Where is the business?

The directors of these three companies are more than clear: the banking business can be built in another way, based on lower operating costs, simpler products and services designed based on the analysis of the behavior of each client.

Information becomes an extremely relevant input to design increasingly personalized financial products.

Nu: look for the excluded and understand their behavior

Armando Herrera, general director of Nu in Mexico, comments in an interview that the key to his business is to go after all those people who still do not have access to the financial system, analyze their behavior and offer them valuable products to gain their trust, a key element in the banking business.

“The business is based on generating financial inclusion. We do not fight for the same clients, we seek to broaden the base. When we provide access for the first time in a simple way and use technology to convey its efficiency as a value for clients, the target market expands substantially.”

Before, he points out, a person received a 500 peso bill and managed to pay his debts or saved; Now, with technology, people can organize their expenses; That’s where the data comes in.

“The little boxes allow customers to think about the future. These changes in habits generate long-term loyalty on which this transactionality allows us to see data and these allow us to build a tailored credit suit.

“When someone puts their boxes and says ‘bicycle’ as the title and another person says ‘wedding’, we are already seeing two different purposes. When we see the frequency with which they are making the effort to save, we are seeing what the capacity of disposable income is. And we add that to millions of data and we have the ability to grant credit to those who cannot obtain it.

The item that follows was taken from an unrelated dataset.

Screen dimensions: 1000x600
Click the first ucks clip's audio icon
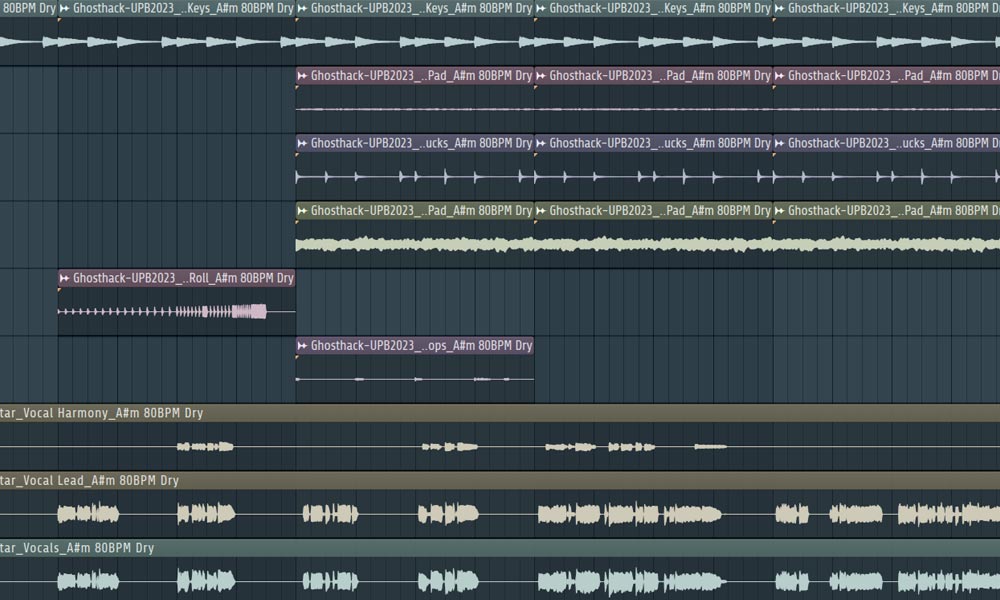[x=302, y=143]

“Being the first to grant access, giving visibility to people, creates a very strong emotional bond. Millions of people who are Nu customers did not simply decide to download a appthey chose a route in which they have control of their finances on their cell phone.”

Revolut: a superapp to make custom suits

Juan Guerra, CEO of Revolut, mentions that, in addition to data, the key to its success has been intense marketing campaigns and the integration of countless solutions in one “superapp” .

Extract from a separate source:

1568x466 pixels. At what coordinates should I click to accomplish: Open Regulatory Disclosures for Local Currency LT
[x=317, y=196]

“Data management is very important, but also offering more products, in our case services such as currency purchases, international shipments and monthly subscriptions. The different services we offer allow us to monetize in different ways.

“That gives us a certain resilience, and it gives the customer many reasons to use us and recommend us. Some of the new players are quite bold in their offers. We can offer a wide range of products and services and have many attractive offers.

“The use of data allows us to serve clients that would be unaffordable for others and make them more targeted offers… Not having physical infrastructure is perhaps a more important factor in the business; on the other hand, in countries where there is relatively little trust and little digital penetration, a lot has to be spent on marketing so that people trust when they are not seeing you in a building.”

Mercado Pago: creating a financial ecosystem

Pedro Rivas, general director of Mercado Pago, details that the business is about generating an ecosystem. This consists of digitizing small businesses so that they accept cards and have solutions that allow them to know their inventory, encourage digital payments among consumers, offer a good savings product and thus scale.

“The cost for a company like Mercado Pago to put together the entire technological platform is high, but once you have it, it is incredibly efficient to provide better quality services to users.

“We have made a very conscious commitment to digitize small and medium-sized businesses, and once businesses start operating with our terminals, a win-win is generated, because they start to sell more and we can start to get to know them a little better, and based on this transactionality we can offer credits.

“It’s much cheaper to do something much better. You reach more people and you also attract others.”